*Exercise prompt*: Which lines in the data below contain the word "ribbon"? Pull each of them out.

◇ ◇ ◇ ◇ ◇

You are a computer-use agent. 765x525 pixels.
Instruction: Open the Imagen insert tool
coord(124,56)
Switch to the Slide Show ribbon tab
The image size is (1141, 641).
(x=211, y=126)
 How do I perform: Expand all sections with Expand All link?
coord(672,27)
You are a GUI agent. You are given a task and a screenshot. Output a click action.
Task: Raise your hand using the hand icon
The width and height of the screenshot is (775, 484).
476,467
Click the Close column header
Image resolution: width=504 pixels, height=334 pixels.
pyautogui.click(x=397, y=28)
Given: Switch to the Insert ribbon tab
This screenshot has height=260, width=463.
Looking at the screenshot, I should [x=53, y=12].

◇ ◇ ◇ ◇ ◇

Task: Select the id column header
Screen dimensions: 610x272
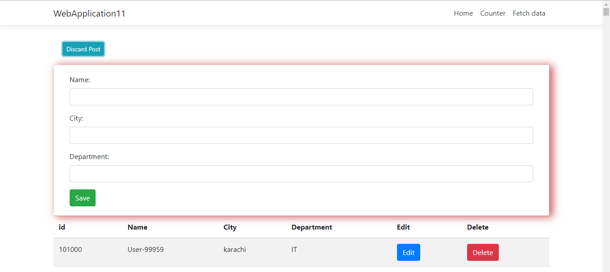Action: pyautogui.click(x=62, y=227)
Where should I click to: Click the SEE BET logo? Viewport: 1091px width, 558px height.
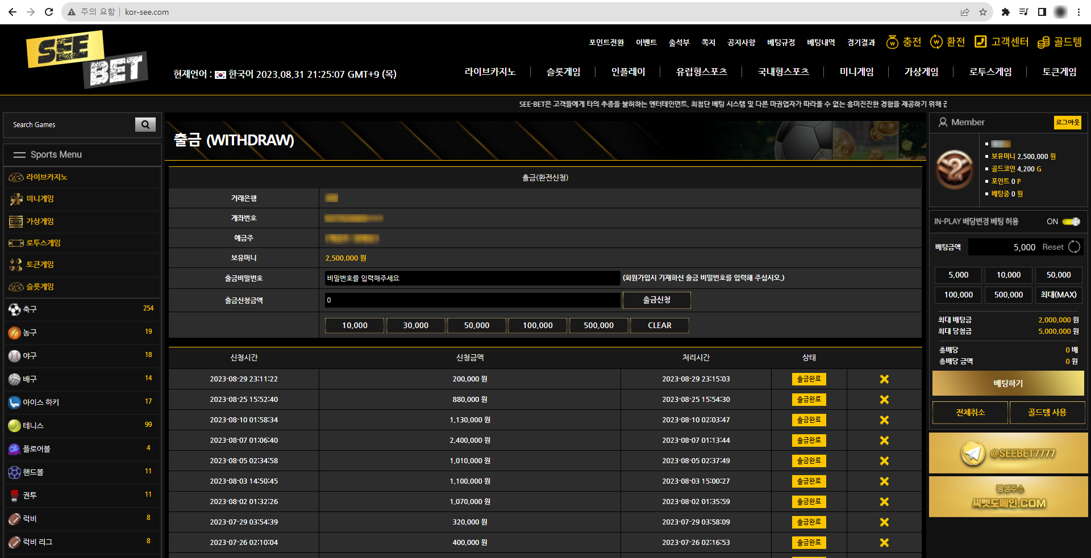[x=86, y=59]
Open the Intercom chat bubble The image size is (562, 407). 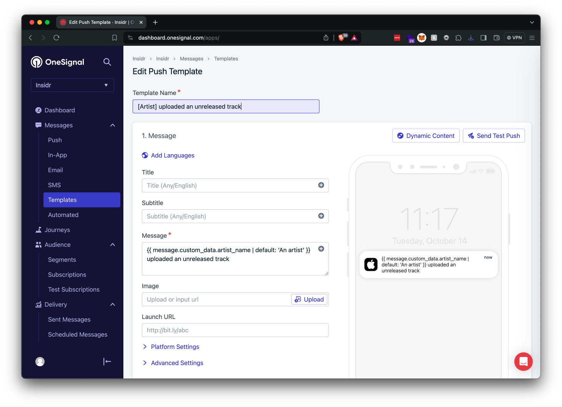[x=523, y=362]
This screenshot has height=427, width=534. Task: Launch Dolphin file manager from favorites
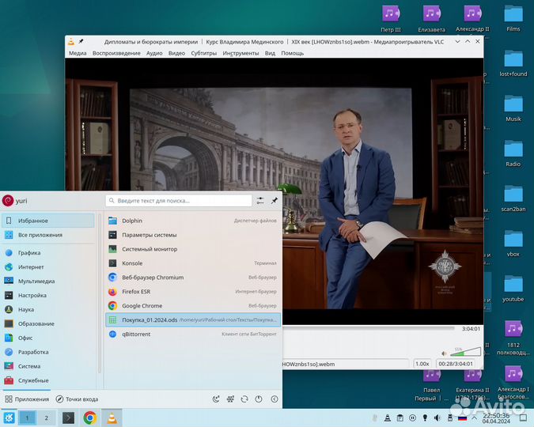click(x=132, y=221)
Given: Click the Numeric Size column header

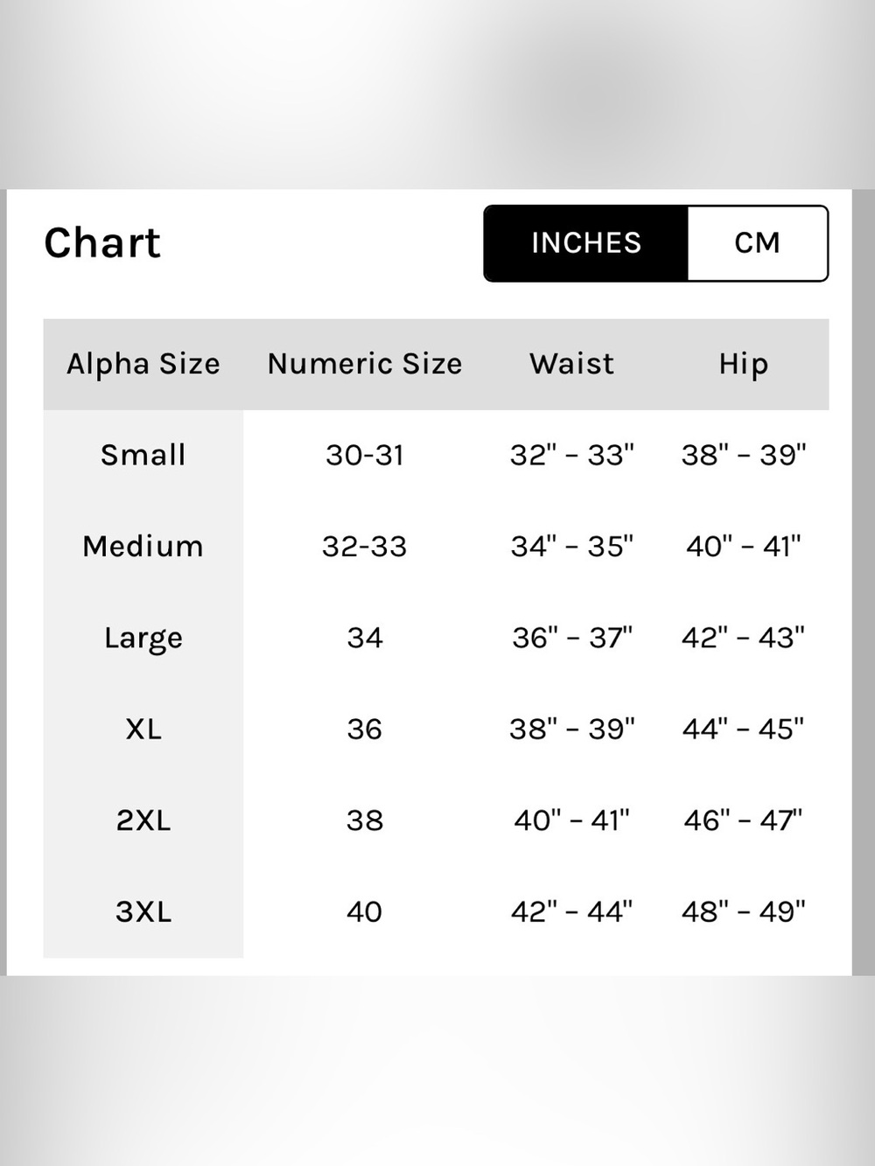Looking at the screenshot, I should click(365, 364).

◇ ◇ ◇ ◇ ◇

*Exercise answer*:
Switch to the Slide Show ribbon tab
Given: Switch to the Insert ribbon tab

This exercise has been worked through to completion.